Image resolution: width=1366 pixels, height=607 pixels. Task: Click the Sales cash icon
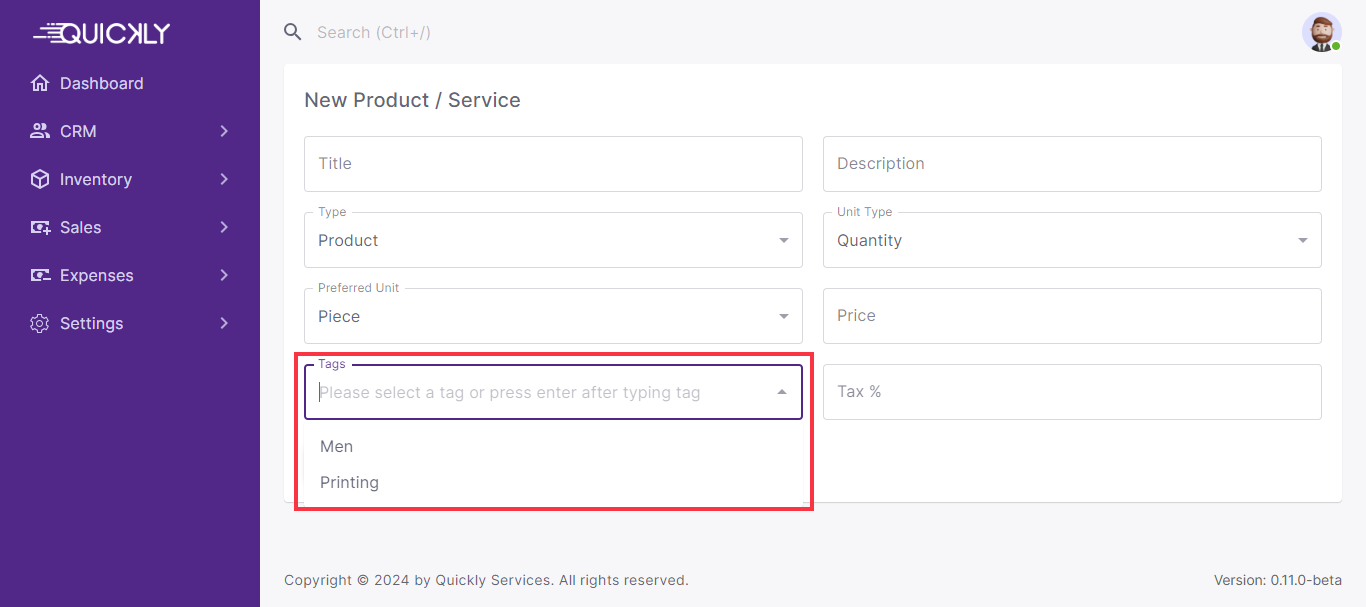(40, 227)
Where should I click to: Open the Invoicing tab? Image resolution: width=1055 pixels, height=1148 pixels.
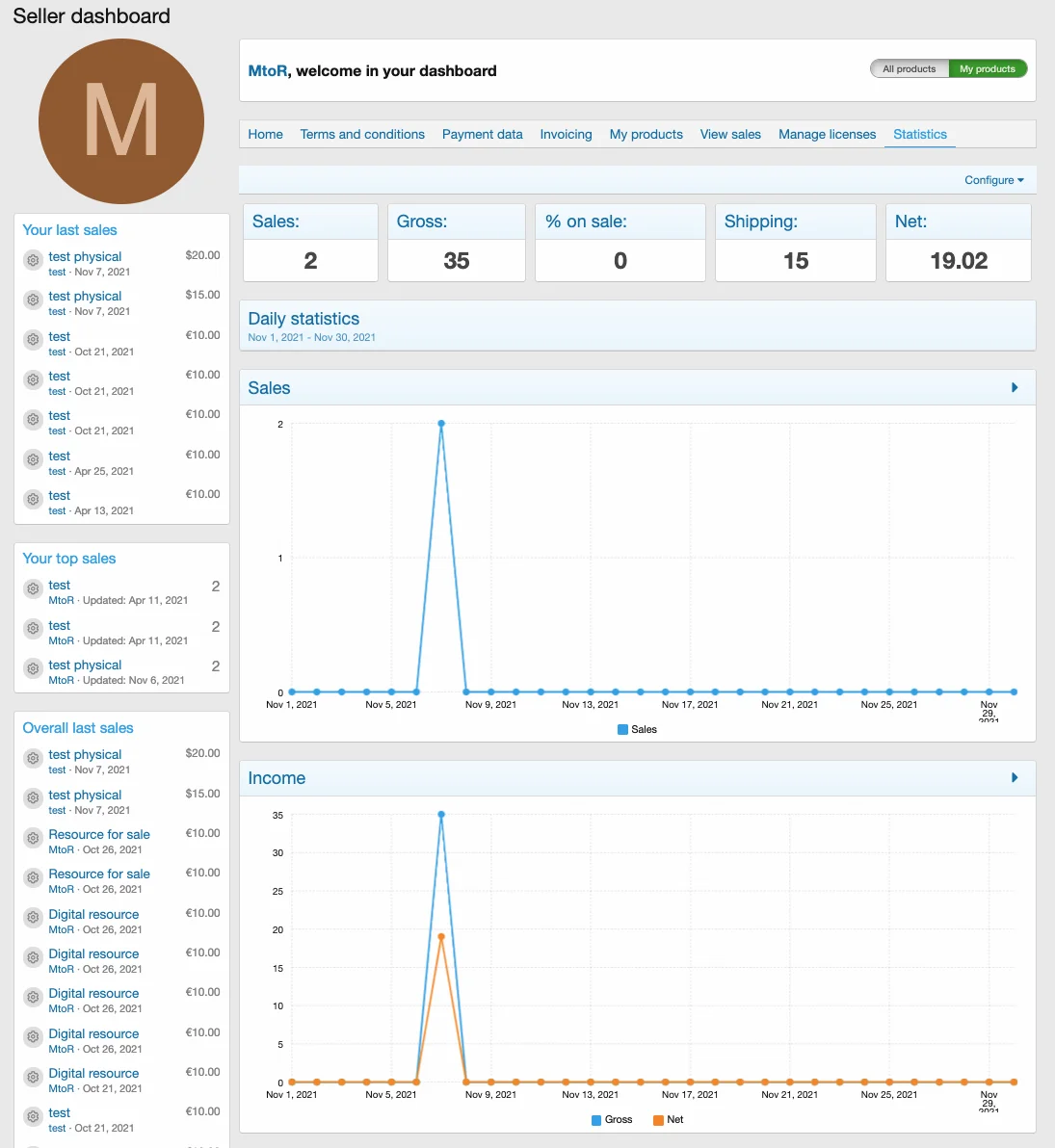coord(566,135)
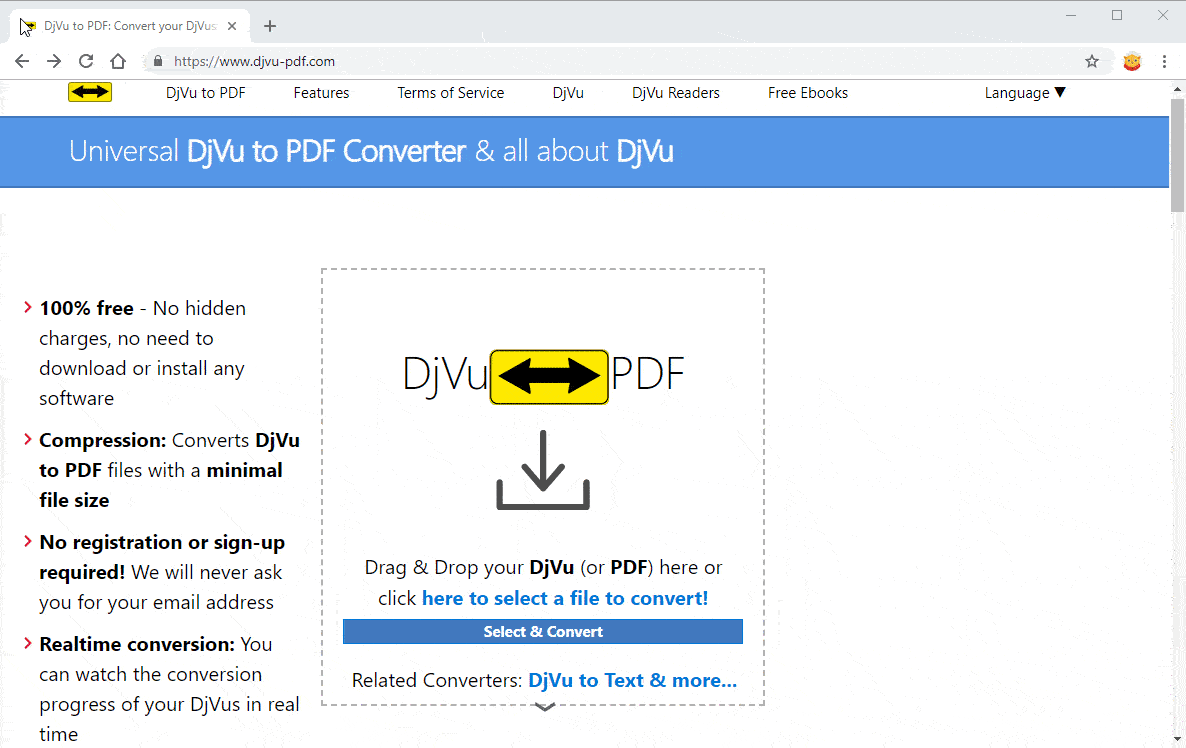Expand more converters via the down chevron

tap(543, 707)
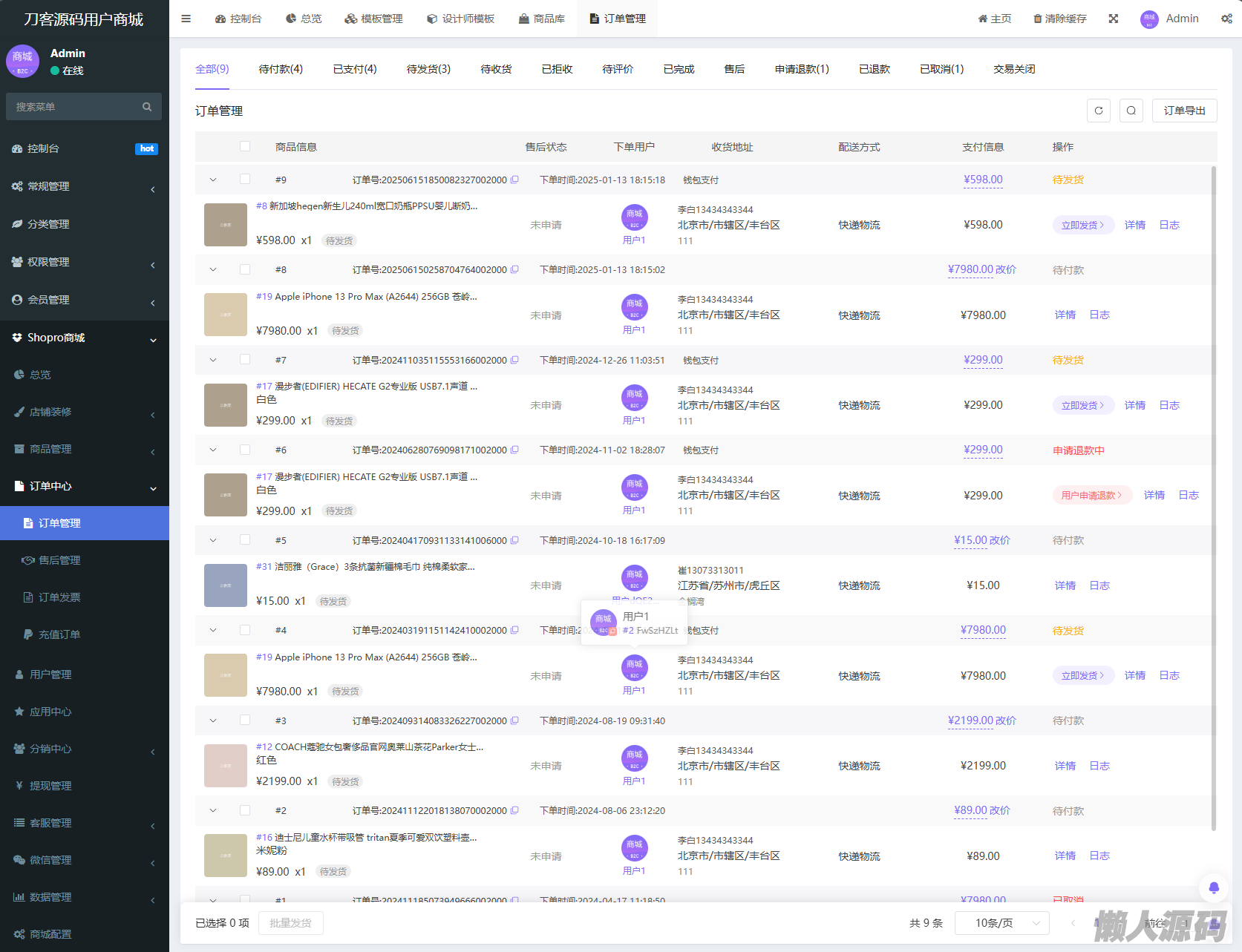The image size is (1242, 952).
Task: Click the 订单导出 button
Action: 1184,111
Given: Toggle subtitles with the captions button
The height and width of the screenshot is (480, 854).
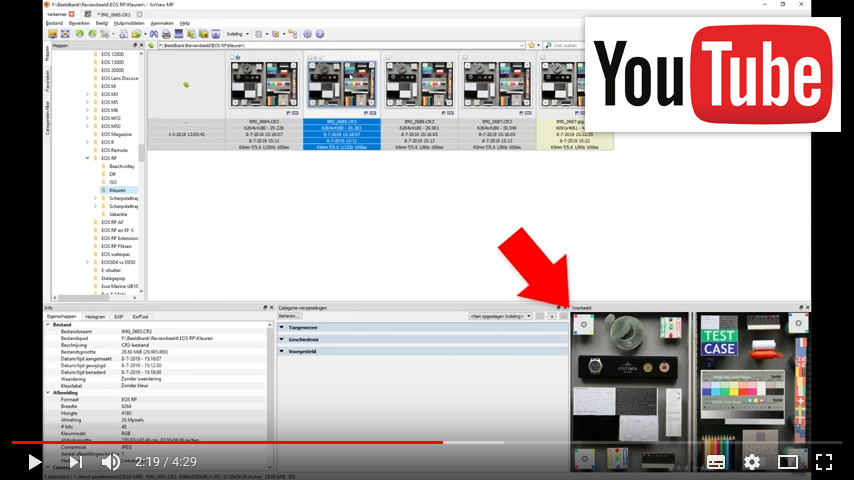Looking at the screenshot, I should [x=716, y=462].
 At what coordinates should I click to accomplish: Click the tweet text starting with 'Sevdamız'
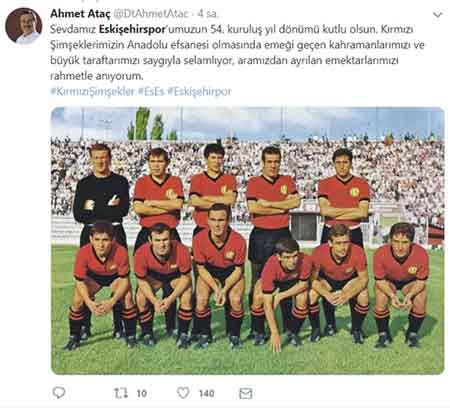point(237,53)
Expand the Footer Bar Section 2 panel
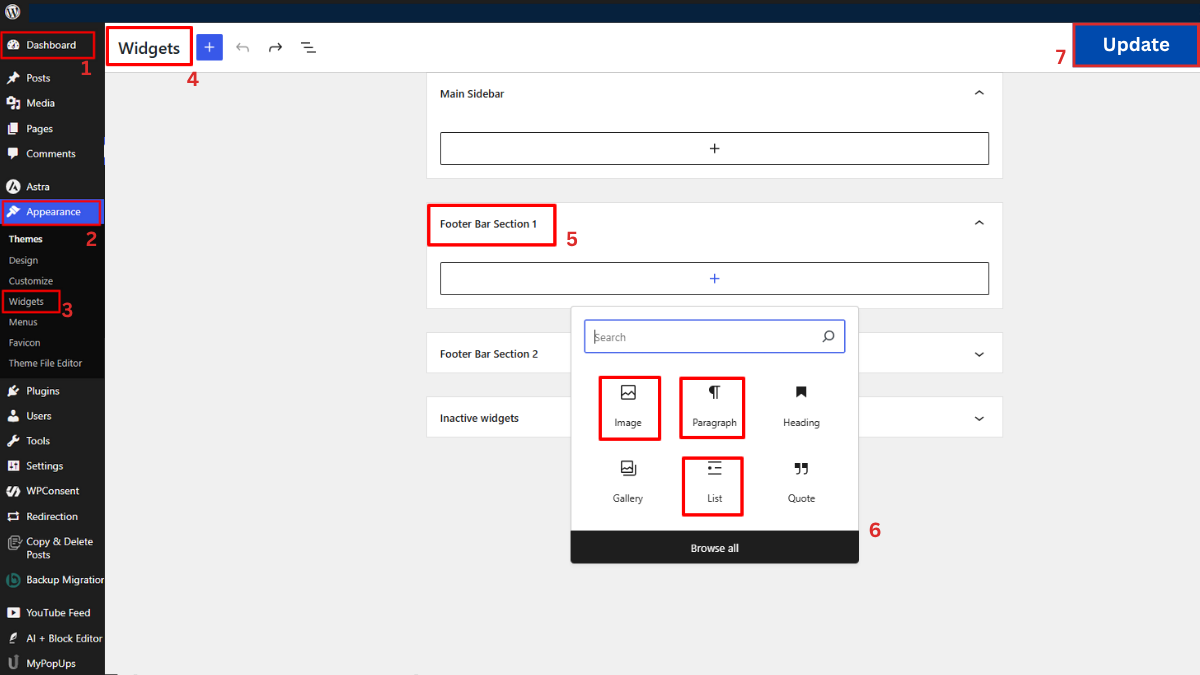The height and width of the screenshot is (675, 1200). pyautogui.click(x=979, y=352)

____________

Please reproduce every record exactly as written, excluding the pictures.

Image resolution: width=1366 pixels, height=607 pixels. Task: Click the Sales cash icon
(40, 227)
Where should I click to: Open the Invoicing tab? Image resolution: width=1055 pixels, height=1148 pixels.
coord(566,135)
Expand more converters via the down chevron

tap(543, 707)
The image size is (1242, 952).
Task: Click the 订单导出 button
Action: 1184,111
Given: Toggle subtitles with the captions button
The height and width of the screenshot is (480, 854).
Looking at the screenshot, I should [x=716, y=462].
 At what coordinates should I click to accomplish: Click the tweet text starting with 'Sevdamız'
point(237,53)
Expand the Footer Bar Section 2 panel
The height and width of the screenshot is (675, 1200). pyautogui.click(x=979, y=352)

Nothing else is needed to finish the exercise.